Light a candle to disperse the shadows.
Sit with this candle beside you as a sign of your illumination.
When the ritual completed, pour the water and all that it now contains onto the Earth as a blessing.
And let that love affair reside in the bones of the Great Mother.
Why no more than 5 minutes?
This is a lifelong act and 5 minutes will prevent the mind analysing and judging;
- 5 minutes will maintain simplicity;
- 5 minutes will ensure intensity;
- 5 minutes will prevent apathy.
- We can all find 5 minutes
- 5 minutes in heaven is an eternity in heaven
- In 5 minutes 1285 babies are dreamt into birth
- 565 are born into poverty
- 542 people die in 5 minutes
- 80 of those people die from hunger
- in 5 minutes 1 species is a third of the way to extinction
- 3 stars are born
- 25 earthquakes happen
- 750 acres of rainforest are destroyed
- 15 hundred million cells die in our bodies every 5 minutes
- 9 people kill themselves every 5 minutes.
Imagine stopping the world for 5 minutes?
And in that 5 minutes everyone dreamed!
6800,000,000 dreams would begin – at least, now that would be a miracle and miracles change everything.
Allow this physical act of ritual to overflow into an act of connection; hug those with you, email or better still phone/visit a friend.
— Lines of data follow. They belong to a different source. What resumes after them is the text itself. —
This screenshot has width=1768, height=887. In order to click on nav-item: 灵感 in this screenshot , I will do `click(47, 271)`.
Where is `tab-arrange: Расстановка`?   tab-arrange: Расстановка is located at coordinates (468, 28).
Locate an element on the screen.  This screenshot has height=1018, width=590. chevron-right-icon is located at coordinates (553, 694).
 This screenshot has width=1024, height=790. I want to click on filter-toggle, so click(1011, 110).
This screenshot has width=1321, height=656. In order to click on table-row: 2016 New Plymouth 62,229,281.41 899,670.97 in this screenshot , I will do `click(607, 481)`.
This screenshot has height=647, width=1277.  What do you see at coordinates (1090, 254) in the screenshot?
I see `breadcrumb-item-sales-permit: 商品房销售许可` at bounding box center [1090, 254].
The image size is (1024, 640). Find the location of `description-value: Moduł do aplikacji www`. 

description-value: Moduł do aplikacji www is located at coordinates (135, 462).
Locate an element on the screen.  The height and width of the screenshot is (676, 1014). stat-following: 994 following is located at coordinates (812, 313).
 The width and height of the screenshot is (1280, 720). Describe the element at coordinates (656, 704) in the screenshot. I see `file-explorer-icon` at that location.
Make this a daily practice,
Make it the starting point of every meeting, gathering and/or group,
Make it a daily part of family life,
Share it and offer it to others to do.
Make it a beginning, ending or focus of every gathering you have; let it be a part of life, like breathing, like praying and be the rain that falls into the heart of the world and create those ripples!
As much as this may make you feel sad, this is an act of love and therefore joy. It is joy and intimacy that bring healing (we know that the physical body heals faster; white blood cell counts increase, when touched and/or when the person laughs). If we are ‘sending’ the healing of forgiveness, send it with joy. So maybe the physical act of rippling is to laugh!
This is not a flagellation ir a punishment; not a judgment,it is a true act of penance, which comes from true contrition, which is a true act of absolution.
Because this moment is a true act of love and prayer to heal the separations, divisions, fractures, alienations and despairs of this Earth and all Her children. And maybe we will all listen.
The Ancestors are asking us to STOP so we can become the song that will start the Descendants.
If we STOP, the Earth can START and then we can all BEGIN
The Lover comes for us no matter how much we judge ourselves.